Cohort study; Level of evidence, 3.
This study was designed as a cross-sectional cohort study. Patients who underwent surgical treatment for MLKI at a single level 1 trauma center between January 2013 and December 2020 were included in this study. Patient-reported outcomes included the Tegner score, Lysholm score, International Knee Documentation Committee (IKDC) subjective knee form, Knee injury and Osteoarthritis Outcome Survey (KOOS), and a visual analog scale for pain.
Of the 191 patients meeting the inclusion criteria, 124 (65%) agreed to participate and had a complete data set with a follow-up time at a mean 74 ± 27 months. Patients with single cruciate MLKI (type I) had significantly higher scores for IKDC ( = .007), Lysholm ( = .012), KOOS Pain ( = .04), KOOS Activities of Daily Living ( = .01), KOOS Sport and Recreation ( = .005), KOOS Quality of Life ( = .04), KOOS (which considers the subscales of Pain, Symptoms, Sport and Recreation, and Quality of Life) ( = .01), Tegner ( = .04), and visual analog scale for pain during activity ( = .004) when compared with patients with bicruciate MLKI (type II-type IV). Furthermore, age was significantly associated with a lower IKDC ( = .001), and an increased severity of injury was significantly associated with IKDC ( = .015), KOOS ( = .022), and Lysholm ( = .029) scores.
MLKIs involving a single cruciate ligament had significantly higher patient-reported postoperative outcome measures compared with bicruciate MLKIs. Age and type of injury were important predictors for outcomes. Patients presenting with dislocated knees had lower patient-reported outcomes; however, there was no significant difference in outcomes between bicruciate MLKIs and patients presenting with dislocated knees.
膝关节多韧带损伤(MLKIs)具有异质性,双交叉韧带损伤被认为是这种损伤的一种严重形式。当前文献在报告结果时往往不区分单交叉和双交叉MLKI。
比较单交叉MLKI与双交叉MLKI手术治疗后患者报告的结果。次要目的是研究不同因素对手术后患者报告结果的影响。
队列研究;证据等级,3级。
本研究设计为横断面队列研究。纳入2013年1月至2020年12月在单一一级创伤中心接受MLKI手术治疗的患者。患者报告的结果包括Tegner评分、Lysholm评分、国际膝关节文献委员会(IKDC)主观膝关节评分表、膝关节损伤和骨关节炎结果调查(KOOS)以及疼痛视觉模拟量表。
在191名符合纳入标准的患者中,124名(65%)同意参与并拥有完整数据集,平均随访时间为74±27个月。

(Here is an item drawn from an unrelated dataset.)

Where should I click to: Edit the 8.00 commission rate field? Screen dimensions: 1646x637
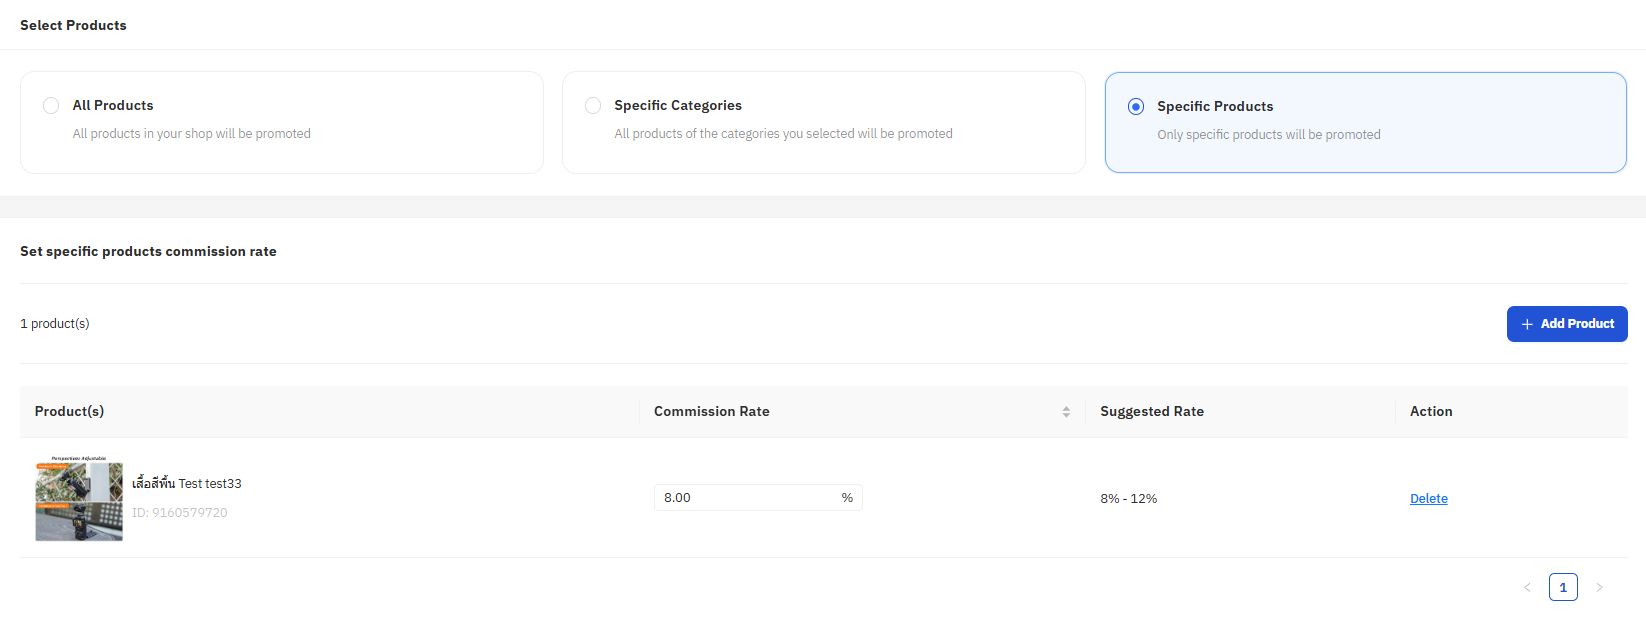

与双交叉MLKI(II型-IV型)患者相比,单交叉MLKI(I型)患者的IKDC评分(P = 0.007)、Lysholm评分(P = 0.012)、KOOS疼痛评分(P = 0.04)、KOOS日常生活活动评分(P = 0.01)、KOOS运动和娱乐评分(P = 0.005)、KOOS生活质量评分(P = 0.04)、KOOS(综合疼痛、症状、运动和娱乐以及生活质量子量表)评分(P = 0.01)、Tegner评分(P = 0.04)以及活动时疼痛视觉模拟量表评分(P = 0.004)显著更高。此外,年龄与较低的IKDC评分显著相关(P = 0.001),损伤严重程度增加与IKDC评分(P = 0.015)、KOOS评分(P = 0.022)和Lysholm评分(P = 0.029)显著相关。
与双交叉MLKI相比,涉及单交叉韧带的MLKI患者报告的术后结果测量显著更高。年龄和损伤类型是结果的重要预测因素。膝关节脱位患者报告的结果较低;然而,双交叉MLKI与膝关节脱位患者的结果之间没有显著差异。